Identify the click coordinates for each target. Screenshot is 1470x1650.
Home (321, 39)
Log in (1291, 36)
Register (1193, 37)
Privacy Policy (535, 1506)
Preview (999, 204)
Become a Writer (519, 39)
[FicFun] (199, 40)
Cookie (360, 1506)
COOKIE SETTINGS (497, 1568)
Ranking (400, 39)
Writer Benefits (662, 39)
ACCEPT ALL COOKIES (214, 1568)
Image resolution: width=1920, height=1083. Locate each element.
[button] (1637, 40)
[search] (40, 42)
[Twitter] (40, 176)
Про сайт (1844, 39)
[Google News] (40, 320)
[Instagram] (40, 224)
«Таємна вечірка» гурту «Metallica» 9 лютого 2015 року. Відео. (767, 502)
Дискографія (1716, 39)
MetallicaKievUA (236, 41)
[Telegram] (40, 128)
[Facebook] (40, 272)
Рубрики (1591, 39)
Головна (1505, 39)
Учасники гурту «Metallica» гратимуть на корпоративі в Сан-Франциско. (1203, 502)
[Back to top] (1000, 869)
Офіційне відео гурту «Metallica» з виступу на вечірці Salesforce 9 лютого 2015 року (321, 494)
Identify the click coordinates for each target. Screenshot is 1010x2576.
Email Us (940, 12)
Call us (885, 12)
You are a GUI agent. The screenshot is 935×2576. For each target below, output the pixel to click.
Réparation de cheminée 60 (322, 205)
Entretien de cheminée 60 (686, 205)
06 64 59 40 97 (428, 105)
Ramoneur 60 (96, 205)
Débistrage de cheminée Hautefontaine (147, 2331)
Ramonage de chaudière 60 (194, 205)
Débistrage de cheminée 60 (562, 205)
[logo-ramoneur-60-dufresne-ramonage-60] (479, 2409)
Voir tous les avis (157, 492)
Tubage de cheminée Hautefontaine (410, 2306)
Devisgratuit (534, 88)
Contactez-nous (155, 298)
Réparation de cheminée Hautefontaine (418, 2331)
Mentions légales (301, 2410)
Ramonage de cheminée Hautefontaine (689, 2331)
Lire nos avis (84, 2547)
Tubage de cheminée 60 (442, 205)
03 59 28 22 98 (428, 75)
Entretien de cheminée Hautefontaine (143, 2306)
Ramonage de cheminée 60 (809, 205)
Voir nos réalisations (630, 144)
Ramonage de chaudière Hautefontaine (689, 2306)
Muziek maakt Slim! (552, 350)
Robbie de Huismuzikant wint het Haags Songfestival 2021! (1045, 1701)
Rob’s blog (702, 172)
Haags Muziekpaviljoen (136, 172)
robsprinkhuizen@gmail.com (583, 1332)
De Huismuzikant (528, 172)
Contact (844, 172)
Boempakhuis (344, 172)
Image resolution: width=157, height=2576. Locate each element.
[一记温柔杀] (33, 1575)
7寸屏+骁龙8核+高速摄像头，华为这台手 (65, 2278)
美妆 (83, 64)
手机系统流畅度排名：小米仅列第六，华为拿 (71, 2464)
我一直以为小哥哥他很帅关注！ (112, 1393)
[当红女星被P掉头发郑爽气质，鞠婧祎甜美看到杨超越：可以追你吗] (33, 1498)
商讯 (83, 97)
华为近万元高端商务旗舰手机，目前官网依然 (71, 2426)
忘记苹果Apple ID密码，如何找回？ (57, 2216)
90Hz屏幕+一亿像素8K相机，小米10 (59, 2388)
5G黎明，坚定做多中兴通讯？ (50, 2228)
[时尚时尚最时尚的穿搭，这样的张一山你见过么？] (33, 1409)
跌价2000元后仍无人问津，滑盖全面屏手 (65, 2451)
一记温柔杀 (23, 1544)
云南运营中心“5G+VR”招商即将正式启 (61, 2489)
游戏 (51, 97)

**What you are asked to do**
Your answer must be the lines from the one containing "商讯 (83, 97)" through the last line of the entries, copied exactly, with no other lines.

**Response**
商讯 (83, 97)
华为近万元高端商务旗舰手机，目前官网依然 (71, 2426)
忘记苹果Apple ID密码，如何找回？ (57, 2216)
90Hz屏幕+一亿像素8K相机，小米10 (59, 2388)
5G黎明，坚定做多中兴通讯？ (50, 2228)
[时尚时尚最时尚的穿搭，这样的张一山你见过么？] (33, 1409)
跌价2000元后仍无人问津，滑盖全面屏手 (65, 2451)
一记温柔杀 (23, 1544)
云南运营中心“5G+VR”招商即将正式启 (61, 2489)
游戏 (51, 97)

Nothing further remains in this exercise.